Kris Kobach Claims It’s Not That Hard For Would-Be Voters To Prove Citizenship

Witnesses in the case challenging a Kansas law explain just how much “patience and gumption” it can take.

KANSAS CITY, Kan. ― A few years ago, the League of Women Voters held a three-week voter registration drive at Washburn University in Topeka, Kansas. Some 400 people stopped by during the drive, but only about 75 followed through and became registered voters.

The low follow-through rate fit into an alarming pattern observed by the League of Women Voters ever since Kansas began requiring people to prove their citizenship when they registered to vote. After that state law was implemented in 2013, registration efforts at high schools and on college campuses became remarkably less effective, according to the league. Students, after all, tend to lack easy access to proof-of-citizenship documents like a birth certificate or a passport.

Margaret Ahrens, the former president of the Kansas League of Women Voters, told a federal court on Wednesday that it was like nothing her group had ever seen before. She called the law a “dead hit” on voter registration drives.

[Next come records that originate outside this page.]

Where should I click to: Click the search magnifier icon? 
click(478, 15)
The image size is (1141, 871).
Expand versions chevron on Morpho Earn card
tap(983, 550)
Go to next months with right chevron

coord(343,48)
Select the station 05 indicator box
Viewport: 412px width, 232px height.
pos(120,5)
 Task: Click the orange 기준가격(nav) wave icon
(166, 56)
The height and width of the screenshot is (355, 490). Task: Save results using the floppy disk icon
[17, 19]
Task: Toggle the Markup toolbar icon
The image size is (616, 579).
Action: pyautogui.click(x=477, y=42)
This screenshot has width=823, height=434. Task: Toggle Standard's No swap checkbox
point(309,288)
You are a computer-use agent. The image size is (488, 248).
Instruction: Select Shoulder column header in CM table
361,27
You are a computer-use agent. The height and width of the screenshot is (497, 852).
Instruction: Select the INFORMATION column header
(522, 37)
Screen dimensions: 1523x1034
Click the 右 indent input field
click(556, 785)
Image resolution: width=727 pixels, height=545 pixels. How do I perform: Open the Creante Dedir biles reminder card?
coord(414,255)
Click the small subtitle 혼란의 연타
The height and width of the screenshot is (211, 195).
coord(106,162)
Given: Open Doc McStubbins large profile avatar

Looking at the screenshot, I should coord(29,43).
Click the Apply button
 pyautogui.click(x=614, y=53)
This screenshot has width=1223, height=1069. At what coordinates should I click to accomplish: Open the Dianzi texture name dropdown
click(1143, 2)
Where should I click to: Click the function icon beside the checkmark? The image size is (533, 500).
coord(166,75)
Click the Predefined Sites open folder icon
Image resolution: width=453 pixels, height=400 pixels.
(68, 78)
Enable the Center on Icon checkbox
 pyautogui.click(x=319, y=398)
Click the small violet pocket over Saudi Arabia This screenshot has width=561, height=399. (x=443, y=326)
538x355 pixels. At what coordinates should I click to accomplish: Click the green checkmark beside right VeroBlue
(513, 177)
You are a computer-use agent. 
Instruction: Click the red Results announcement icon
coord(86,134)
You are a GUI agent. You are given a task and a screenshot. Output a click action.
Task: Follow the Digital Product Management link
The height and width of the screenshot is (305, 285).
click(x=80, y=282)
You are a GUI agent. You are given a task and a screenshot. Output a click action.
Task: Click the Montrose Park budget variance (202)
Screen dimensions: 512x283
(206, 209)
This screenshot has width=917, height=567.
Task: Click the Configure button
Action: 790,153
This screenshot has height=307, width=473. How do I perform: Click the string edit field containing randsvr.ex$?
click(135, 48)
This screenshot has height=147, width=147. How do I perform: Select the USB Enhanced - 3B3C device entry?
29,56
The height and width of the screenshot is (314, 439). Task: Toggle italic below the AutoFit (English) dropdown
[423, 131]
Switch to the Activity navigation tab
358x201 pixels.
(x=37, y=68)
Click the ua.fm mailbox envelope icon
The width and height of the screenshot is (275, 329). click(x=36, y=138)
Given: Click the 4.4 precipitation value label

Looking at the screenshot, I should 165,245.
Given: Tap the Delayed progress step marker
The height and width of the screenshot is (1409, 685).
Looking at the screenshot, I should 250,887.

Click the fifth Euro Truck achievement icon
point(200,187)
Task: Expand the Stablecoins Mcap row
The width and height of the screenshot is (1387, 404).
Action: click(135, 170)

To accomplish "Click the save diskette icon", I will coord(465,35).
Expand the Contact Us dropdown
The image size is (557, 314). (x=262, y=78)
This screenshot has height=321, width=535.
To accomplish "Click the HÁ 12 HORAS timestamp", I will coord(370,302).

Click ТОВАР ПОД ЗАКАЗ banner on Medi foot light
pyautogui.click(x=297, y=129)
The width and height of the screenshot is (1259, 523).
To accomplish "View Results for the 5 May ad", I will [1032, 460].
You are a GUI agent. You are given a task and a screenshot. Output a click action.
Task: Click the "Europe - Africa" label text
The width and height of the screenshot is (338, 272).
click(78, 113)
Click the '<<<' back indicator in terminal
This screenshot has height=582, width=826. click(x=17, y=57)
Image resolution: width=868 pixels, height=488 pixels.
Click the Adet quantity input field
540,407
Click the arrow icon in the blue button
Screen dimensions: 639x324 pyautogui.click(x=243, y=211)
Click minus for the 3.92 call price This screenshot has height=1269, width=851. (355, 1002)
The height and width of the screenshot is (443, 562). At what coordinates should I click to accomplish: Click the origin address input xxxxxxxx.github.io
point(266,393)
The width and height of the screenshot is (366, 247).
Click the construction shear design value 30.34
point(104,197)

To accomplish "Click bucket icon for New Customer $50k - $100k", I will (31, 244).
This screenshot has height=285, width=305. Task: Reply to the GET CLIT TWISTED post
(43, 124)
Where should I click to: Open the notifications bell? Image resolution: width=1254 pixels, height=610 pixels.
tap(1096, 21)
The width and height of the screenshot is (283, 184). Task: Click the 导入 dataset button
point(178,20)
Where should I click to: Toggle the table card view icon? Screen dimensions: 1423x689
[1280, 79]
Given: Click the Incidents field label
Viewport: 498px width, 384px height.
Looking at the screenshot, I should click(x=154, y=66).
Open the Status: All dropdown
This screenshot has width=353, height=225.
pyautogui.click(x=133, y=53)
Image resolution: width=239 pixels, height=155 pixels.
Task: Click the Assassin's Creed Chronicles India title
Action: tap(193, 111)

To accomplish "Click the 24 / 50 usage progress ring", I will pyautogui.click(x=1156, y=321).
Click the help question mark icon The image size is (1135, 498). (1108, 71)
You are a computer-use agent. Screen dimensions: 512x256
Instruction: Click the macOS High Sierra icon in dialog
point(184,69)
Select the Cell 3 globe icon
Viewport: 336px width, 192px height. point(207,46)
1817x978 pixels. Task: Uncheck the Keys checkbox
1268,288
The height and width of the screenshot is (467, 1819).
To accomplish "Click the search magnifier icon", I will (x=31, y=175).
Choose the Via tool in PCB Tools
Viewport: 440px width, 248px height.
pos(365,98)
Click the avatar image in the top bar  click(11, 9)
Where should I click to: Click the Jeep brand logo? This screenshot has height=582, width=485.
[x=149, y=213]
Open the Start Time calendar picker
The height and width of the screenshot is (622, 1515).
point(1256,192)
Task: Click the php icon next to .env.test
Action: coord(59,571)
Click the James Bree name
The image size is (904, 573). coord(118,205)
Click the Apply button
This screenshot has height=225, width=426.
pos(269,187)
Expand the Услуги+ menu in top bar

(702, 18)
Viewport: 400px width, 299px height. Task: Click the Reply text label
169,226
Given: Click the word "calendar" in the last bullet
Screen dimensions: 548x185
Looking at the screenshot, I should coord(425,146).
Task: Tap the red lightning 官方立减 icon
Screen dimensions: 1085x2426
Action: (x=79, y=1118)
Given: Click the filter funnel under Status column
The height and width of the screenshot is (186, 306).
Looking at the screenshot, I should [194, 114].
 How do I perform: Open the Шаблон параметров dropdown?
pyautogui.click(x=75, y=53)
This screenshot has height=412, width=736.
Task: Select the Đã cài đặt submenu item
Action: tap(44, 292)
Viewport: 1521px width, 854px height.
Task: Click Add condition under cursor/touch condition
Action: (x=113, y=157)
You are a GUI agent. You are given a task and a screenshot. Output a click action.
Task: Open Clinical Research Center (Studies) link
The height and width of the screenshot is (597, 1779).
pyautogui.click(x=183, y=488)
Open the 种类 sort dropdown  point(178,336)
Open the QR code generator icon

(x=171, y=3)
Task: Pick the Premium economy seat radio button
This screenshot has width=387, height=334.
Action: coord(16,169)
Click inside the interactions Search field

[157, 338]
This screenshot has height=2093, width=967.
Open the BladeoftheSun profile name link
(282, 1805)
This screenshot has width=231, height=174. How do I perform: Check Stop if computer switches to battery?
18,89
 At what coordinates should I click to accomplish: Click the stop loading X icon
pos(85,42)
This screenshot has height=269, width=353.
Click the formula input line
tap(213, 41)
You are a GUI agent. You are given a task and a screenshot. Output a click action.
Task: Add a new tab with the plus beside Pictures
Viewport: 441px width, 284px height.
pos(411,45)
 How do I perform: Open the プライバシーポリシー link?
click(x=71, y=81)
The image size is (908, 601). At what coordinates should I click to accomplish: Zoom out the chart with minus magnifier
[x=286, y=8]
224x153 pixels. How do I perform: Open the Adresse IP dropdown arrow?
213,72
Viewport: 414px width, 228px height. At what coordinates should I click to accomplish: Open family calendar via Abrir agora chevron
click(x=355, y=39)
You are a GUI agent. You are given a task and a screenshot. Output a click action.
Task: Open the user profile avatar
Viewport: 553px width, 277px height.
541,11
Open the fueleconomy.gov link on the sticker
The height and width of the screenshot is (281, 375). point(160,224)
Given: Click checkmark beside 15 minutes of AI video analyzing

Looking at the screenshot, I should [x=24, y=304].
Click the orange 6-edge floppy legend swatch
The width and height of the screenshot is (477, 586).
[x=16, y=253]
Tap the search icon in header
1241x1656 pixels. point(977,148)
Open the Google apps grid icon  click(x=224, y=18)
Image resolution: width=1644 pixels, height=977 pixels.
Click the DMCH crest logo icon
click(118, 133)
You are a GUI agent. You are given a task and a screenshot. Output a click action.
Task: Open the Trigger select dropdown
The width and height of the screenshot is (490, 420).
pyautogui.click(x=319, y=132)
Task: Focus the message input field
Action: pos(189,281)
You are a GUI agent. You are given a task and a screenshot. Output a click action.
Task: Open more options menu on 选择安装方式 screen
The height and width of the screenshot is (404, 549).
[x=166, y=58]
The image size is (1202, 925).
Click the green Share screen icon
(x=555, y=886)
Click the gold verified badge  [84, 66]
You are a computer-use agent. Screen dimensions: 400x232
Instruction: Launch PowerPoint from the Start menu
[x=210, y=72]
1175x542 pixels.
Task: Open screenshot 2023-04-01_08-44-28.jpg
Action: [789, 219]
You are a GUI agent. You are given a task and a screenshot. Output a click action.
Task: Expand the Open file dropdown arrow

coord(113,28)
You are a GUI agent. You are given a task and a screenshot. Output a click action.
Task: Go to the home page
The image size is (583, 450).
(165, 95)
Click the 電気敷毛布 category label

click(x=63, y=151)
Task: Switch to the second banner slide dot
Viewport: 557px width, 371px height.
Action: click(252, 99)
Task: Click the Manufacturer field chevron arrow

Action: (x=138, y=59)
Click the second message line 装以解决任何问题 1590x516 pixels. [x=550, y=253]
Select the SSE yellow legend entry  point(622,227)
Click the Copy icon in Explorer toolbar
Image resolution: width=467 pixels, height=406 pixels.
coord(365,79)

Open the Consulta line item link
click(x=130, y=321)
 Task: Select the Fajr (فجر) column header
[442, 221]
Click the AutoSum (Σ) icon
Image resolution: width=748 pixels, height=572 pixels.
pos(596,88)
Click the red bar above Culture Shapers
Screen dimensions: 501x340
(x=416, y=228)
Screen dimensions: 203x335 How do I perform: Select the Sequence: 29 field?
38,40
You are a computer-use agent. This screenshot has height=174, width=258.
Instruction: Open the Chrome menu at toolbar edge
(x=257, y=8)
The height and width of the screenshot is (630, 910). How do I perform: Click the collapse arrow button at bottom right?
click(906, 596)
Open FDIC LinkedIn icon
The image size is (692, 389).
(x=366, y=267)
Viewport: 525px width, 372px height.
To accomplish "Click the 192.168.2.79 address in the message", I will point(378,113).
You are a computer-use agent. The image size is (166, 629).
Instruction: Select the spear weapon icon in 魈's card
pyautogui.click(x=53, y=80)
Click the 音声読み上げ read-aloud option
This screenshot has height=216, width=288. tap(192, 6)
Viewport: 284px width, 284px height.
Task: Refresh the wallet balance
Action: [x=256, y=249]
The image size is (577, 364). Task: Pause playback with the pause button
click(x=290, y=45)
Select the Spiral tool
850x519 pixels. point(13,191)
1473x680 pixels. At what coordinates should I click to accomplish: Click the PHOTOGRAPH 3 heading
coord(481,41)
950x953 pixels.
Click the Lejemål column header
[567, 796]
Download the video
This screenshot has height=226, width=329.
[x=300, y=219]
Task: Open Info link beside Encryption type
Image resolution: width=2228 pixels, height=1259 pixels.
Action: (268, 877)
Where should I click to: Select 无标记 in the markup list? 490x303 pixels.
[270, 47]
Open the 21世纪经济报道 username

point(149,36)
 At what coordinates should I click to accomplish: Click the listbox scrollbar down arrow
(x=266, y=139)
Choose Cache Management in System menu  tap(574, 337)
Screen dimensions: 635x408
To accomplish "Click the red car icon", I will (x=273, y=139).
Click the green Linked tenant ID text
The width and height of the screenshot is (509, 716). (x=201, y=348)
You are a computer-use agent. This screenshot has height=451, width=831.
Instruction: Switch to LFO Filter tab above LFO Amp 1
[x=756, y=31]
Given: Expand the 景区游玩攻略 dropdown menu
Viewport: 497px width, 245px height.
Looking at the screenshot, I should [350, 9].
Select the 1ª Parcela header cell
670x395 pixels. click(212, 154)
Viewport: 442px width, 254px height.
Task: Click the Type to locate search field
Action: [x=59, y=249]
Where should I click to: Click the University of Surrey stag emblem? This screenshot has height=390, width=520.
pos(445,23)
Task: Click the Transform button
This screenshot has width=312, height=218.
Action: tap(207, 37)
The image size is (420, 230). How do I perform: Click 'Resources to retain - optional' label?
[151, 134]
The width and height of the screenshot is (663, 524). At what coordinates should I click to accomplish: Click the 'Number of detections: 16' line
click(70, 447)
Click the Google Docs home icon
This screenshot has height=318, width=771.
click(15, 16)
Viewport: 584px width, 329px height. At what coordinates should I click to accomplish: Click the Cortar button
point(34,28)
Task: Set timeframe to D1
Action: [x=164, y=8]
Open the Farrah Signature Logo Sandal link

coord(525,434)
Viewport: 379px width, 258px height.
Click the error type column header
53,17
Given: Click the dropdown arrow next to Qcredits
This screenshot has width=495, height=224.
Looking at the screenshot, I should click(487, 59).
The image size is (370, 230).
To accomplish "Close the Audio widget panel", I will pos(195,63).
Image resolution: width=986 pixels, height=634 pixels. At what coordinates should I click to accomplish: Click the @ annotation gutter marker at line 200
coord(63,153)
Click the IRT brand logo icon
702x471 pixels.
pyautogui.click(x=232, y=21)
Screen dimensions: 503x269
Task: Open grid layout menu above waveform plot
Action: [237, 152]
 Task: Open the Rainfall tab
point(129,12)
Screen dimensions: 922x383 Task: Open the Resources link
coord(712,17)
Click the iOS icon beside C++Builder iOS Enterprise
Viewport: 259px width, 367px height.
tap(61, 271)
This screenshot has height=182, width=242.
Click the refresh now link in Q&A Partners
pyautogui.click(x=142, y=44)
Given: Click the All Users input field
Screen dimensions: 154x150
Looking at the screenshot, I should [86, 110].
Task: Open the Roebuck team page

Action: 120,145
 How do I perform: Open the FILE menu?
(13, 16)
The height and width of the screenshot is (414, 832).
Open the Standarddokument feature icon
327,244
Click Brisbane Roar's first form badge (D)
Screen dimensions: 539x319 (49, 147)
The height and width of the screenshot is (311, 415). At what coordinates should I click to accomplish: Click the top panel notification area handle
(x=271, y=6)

Kansas Secretary of State Kris Kobach is leading his own defense in a suit challenging a state requirement that people prove their citizenship when they register to vote.
Kansas Secretary of State Kris Kobach is leading his own defense in a suit challenging a state requirement that people prove their citizenship when they register to vote.
Andrew Harrer/Bloomberg via Getty Images

Ahrens was one of three people who testified about the negative impact of the Kansas law during the second day of a federal lawsuit challenging the statute as needlessly restrictive.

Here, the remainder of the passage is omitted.